[Clinical analysis of 10 patients with subcutaneous panniculitis-like T cell lymphoma].

ABSTRACT

This study was purposed to evaluate the clinical and pathological features, prognosis of patients with subcutaneous panniculitis-time T cell lymphoma (SPTCL). The clinicopathologic features, immunophenotypes and treatment of 10 SPTCL patients which confirmed by pathology were analyzed retrospectively. The results showed that the main clinical manifestations of SPTCL were the single or multiple subcutaneous nodules. Of them 8 cases were found with recurrent high fever, weight loss, injury of liver function, bone marrow involvement and pancytopenia. This disease rapidly advanced. Pathologically, atypical large, medium-size and small-lymphocytes rounded the lipocytes look like rosettes. The reactive proliferation of histiocytes accompanied by phagothrocytic phenomena, polynuclear giant cells and granulomatous reaction. The tumor cells infiltrated into the lipolubuls. This lymphoma expressed the cytotoxic T-cell immunophenotype.
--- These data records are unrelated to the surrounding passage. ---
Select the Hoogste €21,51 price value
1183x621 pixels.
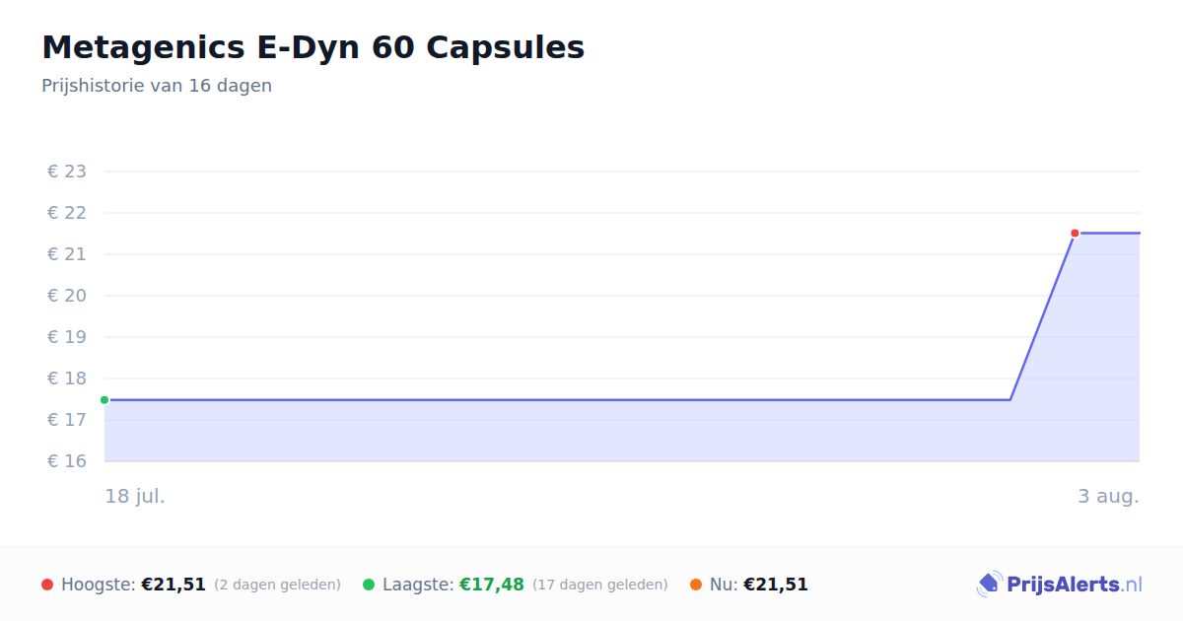coord(174,585)
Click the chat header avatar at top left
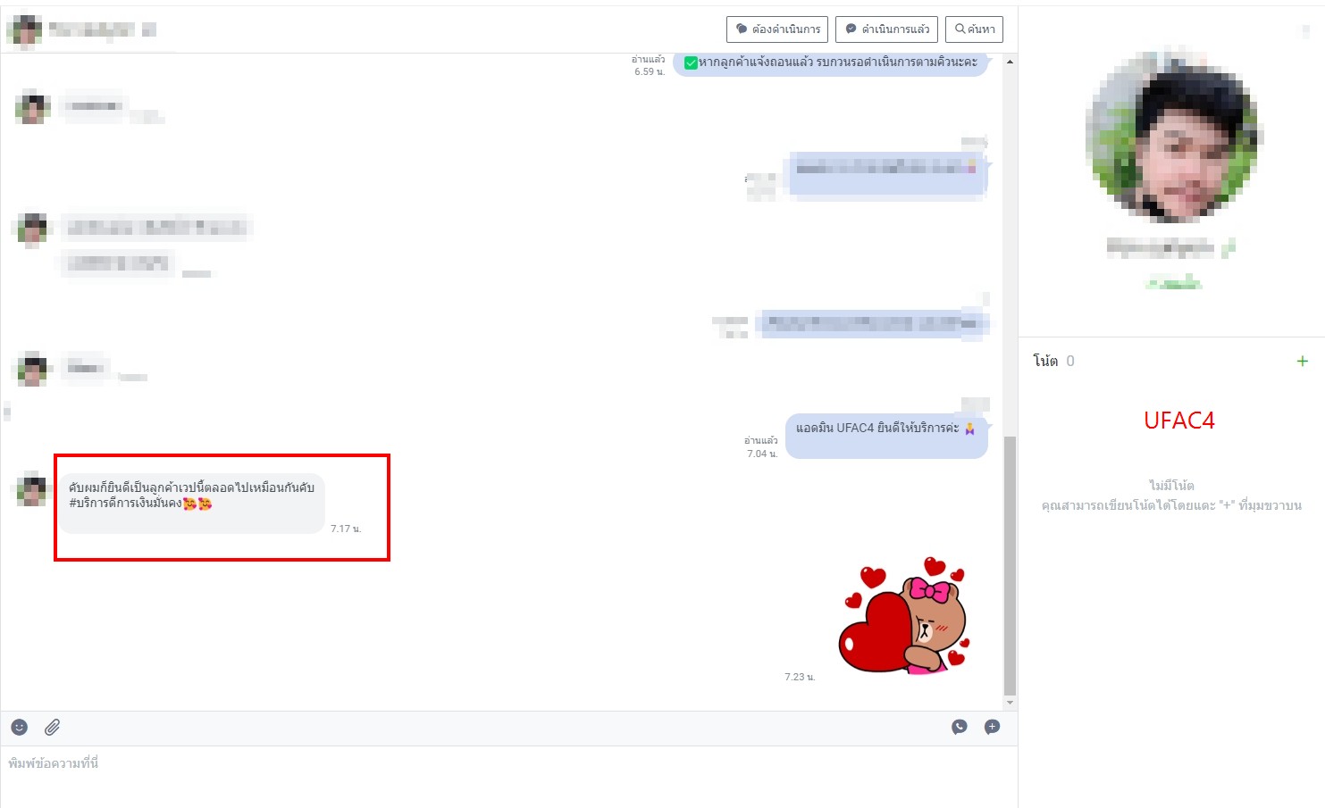This screenshot has width=1325, height=808. [x=25, y=29]

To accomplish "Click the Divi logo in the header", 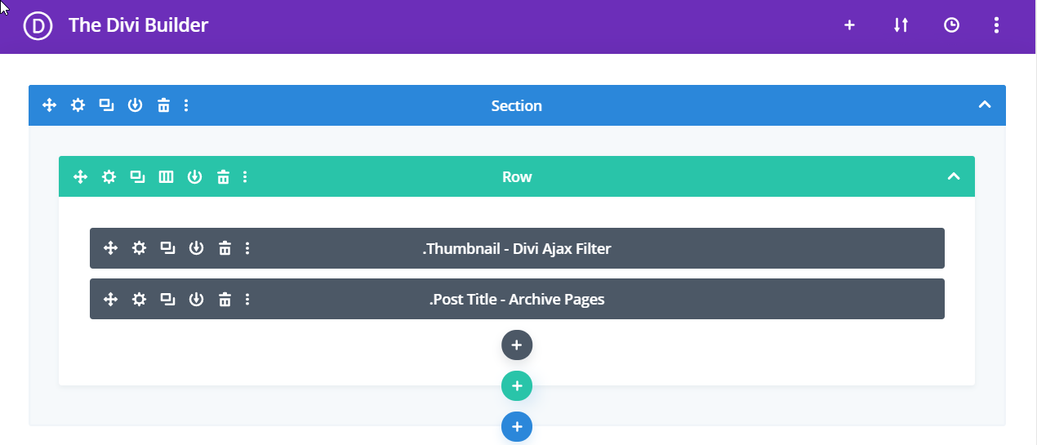I will tap(38, 26).
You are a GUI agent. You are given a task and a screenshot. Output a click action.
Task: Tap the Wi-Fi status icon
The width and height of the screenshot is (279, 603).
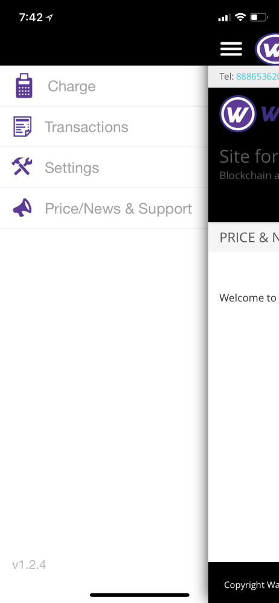pyautogui.click(x=240, y=17)
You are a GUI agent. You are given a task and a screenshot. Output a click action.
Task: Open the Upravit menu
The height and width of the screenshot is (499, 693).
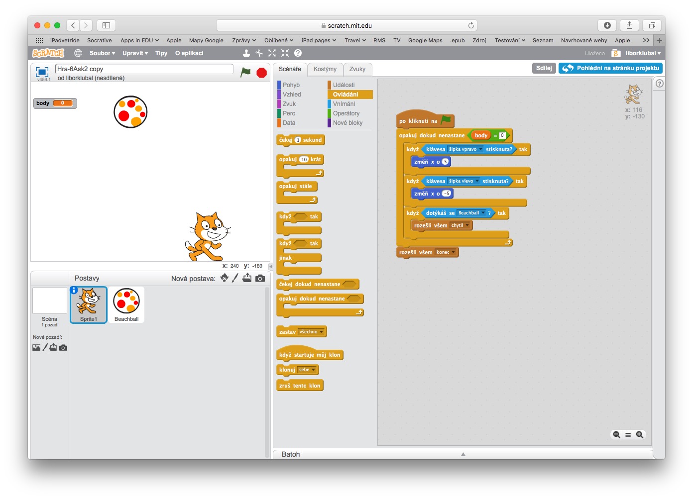point(133,53)
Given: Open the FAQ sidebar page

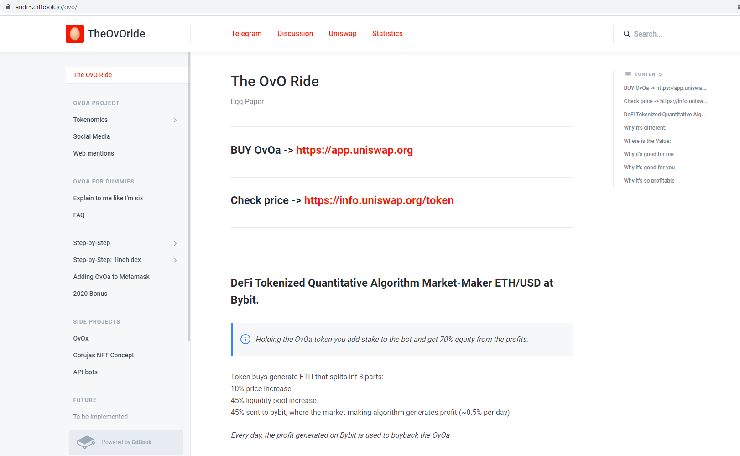Looking at the screenshot, I should 79,215.
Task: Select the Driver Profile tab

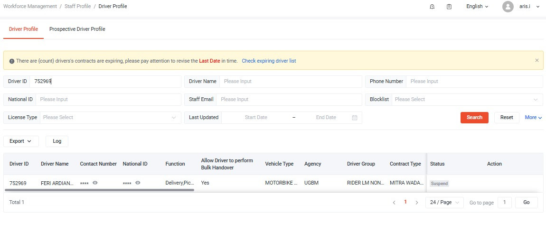Action: click(x=23, y=29)
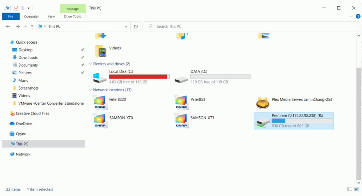
Task: Open the address bar history dropdown
Action: (x=126, y=26)
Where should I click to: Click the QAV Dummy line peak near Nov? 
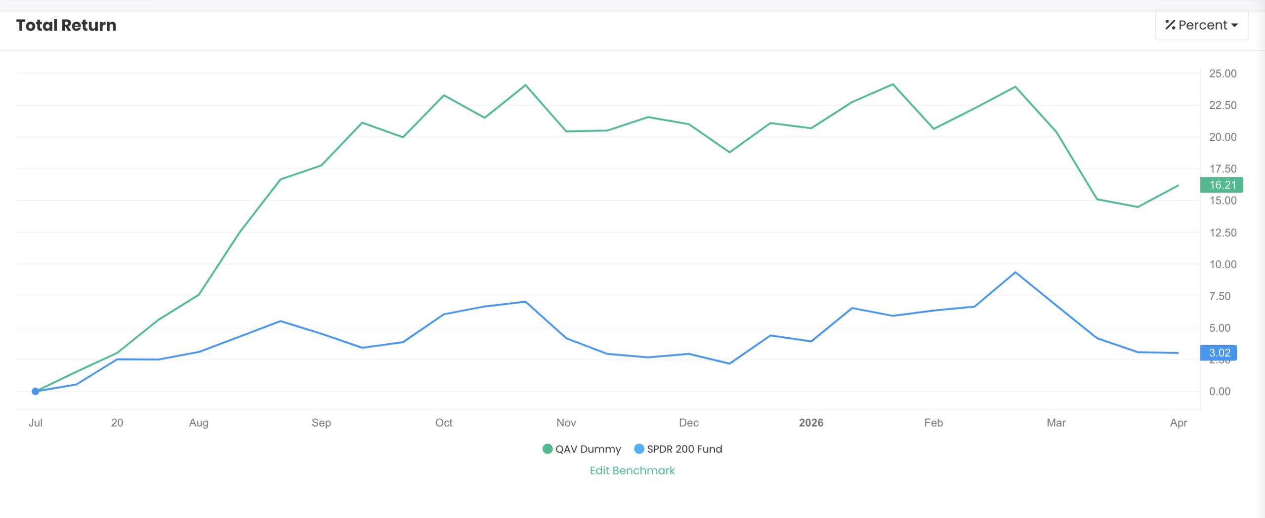click(525, 86)
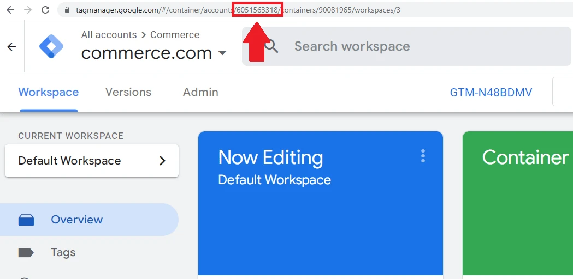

CHOP regimen was the most common chemotherapy regimen used. 60% patients achieved a good initial response to chemotherapy. 3-year survival was 10%, with median survival time of 10 months. It is concluded that SPTCL is a specific type of lymphoma involving primarily in subcutaneous fatty tissues, most cases of SPTCL display an aggressive course, the disease may progress rapidly and accompanies with unfavorable prognosis. And the prognosis is poor in SPTCL patients with hemophagocytic syndrome. but the allo-HSCT can improve the outcome of this disease.